The estate of the collapsed crypto exchange FTX has filed a lawsuit against Binance and its former CEO Changpeng Zhao, seeking to recover nearly $1.8 billion that FTX claims was “fraudulently” transferred to Binance and its executives by Sam Bankman-Fried during a share transaction.
According to the lawsuit, filed in Delaware on Sunday, FTX alleges that Binance, Zhao, and other executives received these funds in a share repurchase deal in July 2021.
This deal involved Bankman-Fried facilitating the return of Binance’s 20% stake in FTX and its 18.4% stake in the U.S.-based subsidiary, back to FTX.
The deal was funded by Alameda Research, FTX’s sister company, using a mix of FTX’s FTT token, Binance’s BNB coins, and Binance’s stablecoin.

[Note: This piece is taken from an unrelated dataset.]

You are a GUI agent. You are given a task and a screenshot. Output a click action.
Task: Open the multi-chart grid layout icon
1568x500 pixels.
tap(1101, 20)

FTX claims the transaction was a “constructive fraudulent transfer” because both FTX and Alameda were insolvent or close to it by early 2021, making the deal unaffordable. Binance has denied the allegations, calling the claims meritless and stating they will defend themselves vigorously.
Additionally, the lawsuit references tweets from Zhao that allegedly contributed to FTX’s collapse. Specifically, Zhao’s November 2022 tweet announcing Binance’s plans to liquidate its FTT tokens, worth over $500 million at the time, sparked a panic that led to a wave of customer withdrawals from FTX.
This lawsuit is one of several the FTX estate has filed in an attempt to recover assets in bankruptcy court. Other legal actions have targeted Crypto.com and Anthony Scaramucci, a former White House communications officer turned crypto hedge fund operator.
After massive customer withdrawals, FTX filed for bankruptcy in late 2022, and Bankman-Fried was later sentenced to 25 years in prison for orchestrating what U.S. Attorney Damian Williams called “one of the biggest financial frauds in American history.”